The killings — and there have been scores since IS blitzed across Iraq and Syria to capture large swaths of land in the summer of 2014 — are meant to spread terror and intimidate opponents. Many have been captured on camera, with the gruesome videos later posted on social media sites.
In 2014, a woman was stoned to death after IS charged her with adultery. Last year, the group put a Jordanian pilot inside a metal cage, then set him on fire, apparently also in Raqqa. The Islamic State has also posted images of beheadings of captured foreigners, journalists and aid workers, including Americans, British and those of other nationalities.

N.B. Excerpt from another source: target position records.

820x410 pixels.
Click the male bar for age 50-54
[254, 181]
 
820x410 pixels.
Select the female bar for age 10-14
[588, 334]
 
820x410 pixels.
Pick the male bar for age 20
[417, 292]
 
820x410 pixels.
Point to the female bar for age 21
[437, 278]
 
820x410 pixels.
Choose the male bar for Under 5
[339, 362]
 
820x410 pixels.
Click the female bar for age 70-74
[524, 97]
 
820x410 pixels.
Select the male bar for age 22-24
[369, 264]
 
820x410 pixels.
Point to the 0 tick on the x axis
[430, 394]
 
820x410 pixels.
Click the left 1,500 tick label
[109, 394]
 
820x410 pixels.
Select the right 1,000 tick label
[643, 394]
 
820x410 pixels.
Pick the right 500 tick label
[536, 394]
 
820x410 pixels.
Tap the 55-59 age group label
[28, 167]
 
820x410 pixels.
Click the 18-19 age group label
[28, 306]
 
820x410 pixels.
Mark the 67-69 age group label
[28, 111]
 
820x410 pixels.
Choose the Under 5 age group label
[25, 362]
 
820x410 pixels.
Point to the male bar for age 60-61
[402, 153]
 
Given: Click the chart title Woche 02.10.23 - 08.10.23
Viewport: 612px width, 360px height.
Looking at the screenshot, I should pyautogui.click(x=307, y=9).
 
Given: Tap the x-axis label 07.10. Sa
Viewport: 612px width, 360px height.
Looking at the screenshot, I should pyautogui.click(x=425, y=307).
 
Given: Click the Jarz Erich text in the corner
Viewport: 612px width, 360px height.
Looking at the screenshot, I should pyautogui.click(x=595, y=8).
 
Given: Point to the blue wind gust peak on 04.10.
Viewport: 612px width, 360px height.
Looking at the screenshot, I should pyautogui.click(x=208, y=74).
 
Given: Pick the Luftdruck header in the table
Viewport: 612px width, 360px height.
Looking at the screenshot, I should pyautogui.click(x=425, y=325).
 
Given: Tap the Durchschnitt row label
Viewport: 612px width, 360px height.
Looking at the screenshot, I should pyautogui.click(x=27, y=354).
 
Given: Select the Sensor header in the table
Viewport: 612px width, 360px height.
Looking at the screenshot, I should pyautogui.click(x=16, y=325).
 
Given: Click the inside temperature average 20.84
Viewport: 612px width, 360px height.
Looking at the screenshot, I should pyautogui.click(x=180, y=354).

According to the Britain-based
Syrian Observatory for Human Rights, which tracks the Syrian conflict,
20-year-old IS fighter Ali Sakr killed his mother in a public square in
Raqqa on Thursday.
The
Observatory said the woman, Lina Qassem, who was in her 40s, was
originally from Syria's coastal region but had been living in the
northern town of Tabqa for more than 20 years. The group said she was
trying to convince her son to leave the extremist group and flee Raqqa
but he in turn informed IS on her.
Abu Mohammed, a member of a Raqqa-based activist group that reports on IS, known as Raqqa is Being Slaughtered Silently, also reported the killing on his Twitter account. The Observatory said it took place near the local post office building, where Qassem worked.

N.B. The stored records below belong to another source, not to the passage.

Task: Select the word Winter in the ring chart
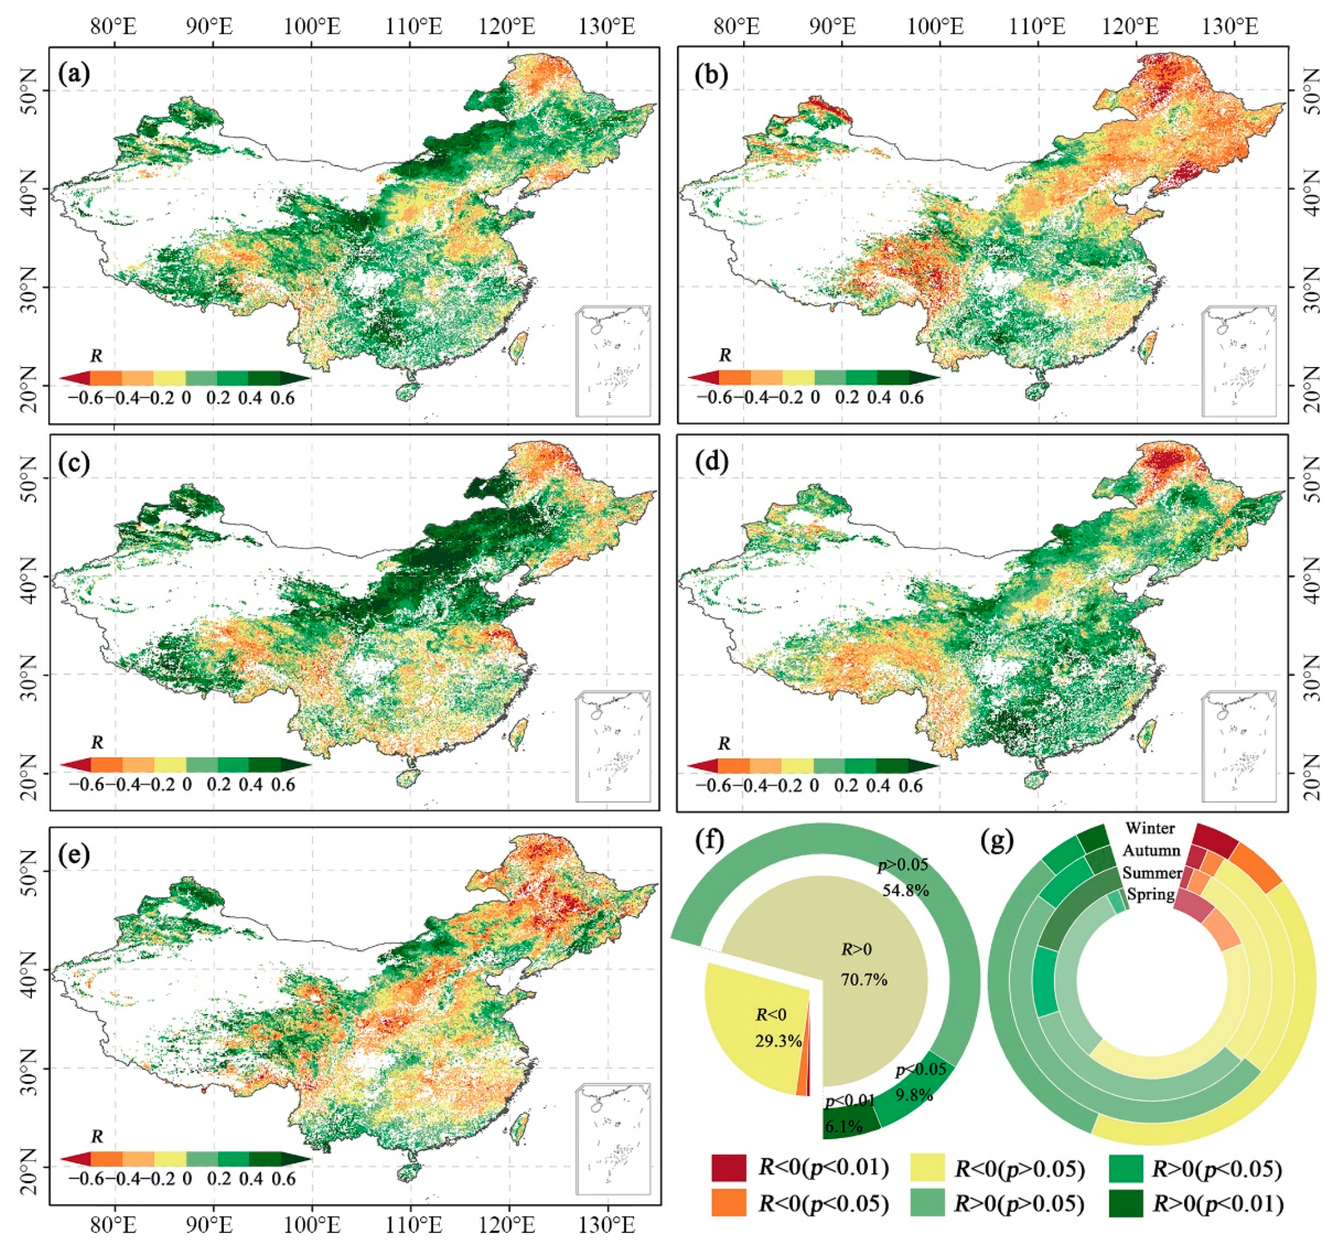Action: [1150, 828]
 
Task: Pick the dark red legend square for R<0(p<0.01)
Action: [729, 1168]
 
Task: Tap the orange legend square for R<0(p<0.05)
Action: [729, 1203]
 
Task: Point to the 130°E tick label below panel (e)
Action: [607, 1226]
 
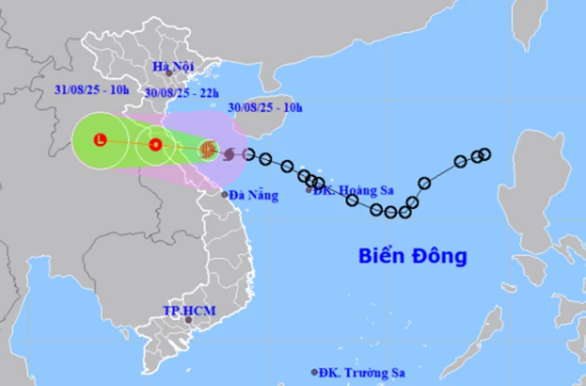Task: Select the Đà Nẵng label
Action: click(253, 195)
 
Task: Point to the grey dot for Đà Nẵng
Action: click(226, 194)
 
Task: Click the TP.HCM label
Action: click(189, 311)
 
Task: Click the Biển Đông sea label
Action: click(413, 255)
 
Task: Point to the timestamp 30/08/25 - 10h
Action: click(265, 107)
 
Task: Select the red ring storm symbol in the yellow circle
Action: click(155, 145)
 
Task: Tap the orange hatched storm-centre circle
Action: click(208, 150)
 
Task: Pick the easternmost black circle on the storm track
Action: click(484, 153)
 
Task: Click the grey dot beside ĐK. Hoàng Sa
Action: click(310, 190)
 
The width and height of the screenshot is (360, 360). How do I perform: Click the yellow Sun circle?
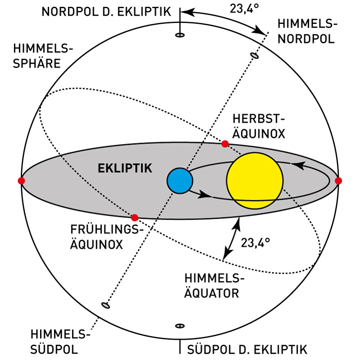[255, 181]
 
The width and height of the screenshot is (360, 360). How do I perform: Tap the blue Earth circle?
[180, 180]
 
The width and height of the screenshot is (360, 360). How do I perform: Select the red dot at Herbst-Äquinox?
[225, 144]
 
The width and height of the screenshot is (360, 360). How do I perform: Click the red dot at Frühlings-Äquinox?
[134, 217]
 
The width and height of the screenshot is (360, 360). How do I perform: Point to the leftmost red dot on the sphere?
[21, 180]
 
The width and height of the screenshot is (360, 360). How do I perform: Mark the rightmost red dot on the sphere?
[338, 180]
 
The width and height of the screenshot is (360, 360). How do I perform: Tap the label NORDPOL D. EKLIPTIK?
[106, 11]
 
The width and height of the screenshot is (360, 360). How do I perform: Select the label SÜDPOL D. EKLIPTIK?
[247, 350]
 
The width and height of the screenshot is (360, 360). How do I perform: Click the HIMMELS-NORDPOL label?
[306, 31]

Meanwhile, clashes in Iraq between a joint Turkish-Iraqi force and Islamic State militants near a training camp outside the northern city of Mosul left at least 18 IS fighters dead, the Turkish president and a former Iraqi governor said Friday.
The
fighting erupted late on Thursday outside the Bashiqa camp, which was
at the center of a controversy last month when Turkey moved troops there
to protect Turkish trainers aiding local Sunni fighters hoping to take
back Mosul from the Islamic State group.
Baghdad
has demanded that Turkish troops withdraw, describing their presence as
a violation of international law. Ankara has pulled some troops out but
not all.
Turkish President
Erdogan said on Friday that IS tried to infiltrate Bashiqa, triggering
the clashes. Former Iraqi governor Atheel al-Nujaifi, who founded the
training camp, said the attack was pre-empted.
But
the commander of the training camp, Maj Gen. Mohammed Yahya, told The
Associated Press that he was at the camp on Thursday night and there
were no such clashes.
"There were airstrikes on IS targets, but there's always airstrikes. Our troops were not involved in any fighting," he insisted.
A
commander with the Iraqi Kurdish peshmerga forces at the frontline near
the training camp said airstrikes killed 16 IS fighters there on
Thursday night. The commander, Saeed Mamuzini, said he was not aware of
any fighting between the Sunni-Turkish forces and the IS group.
The disparate accounts of the events Thursday night could not immediately be reconciled.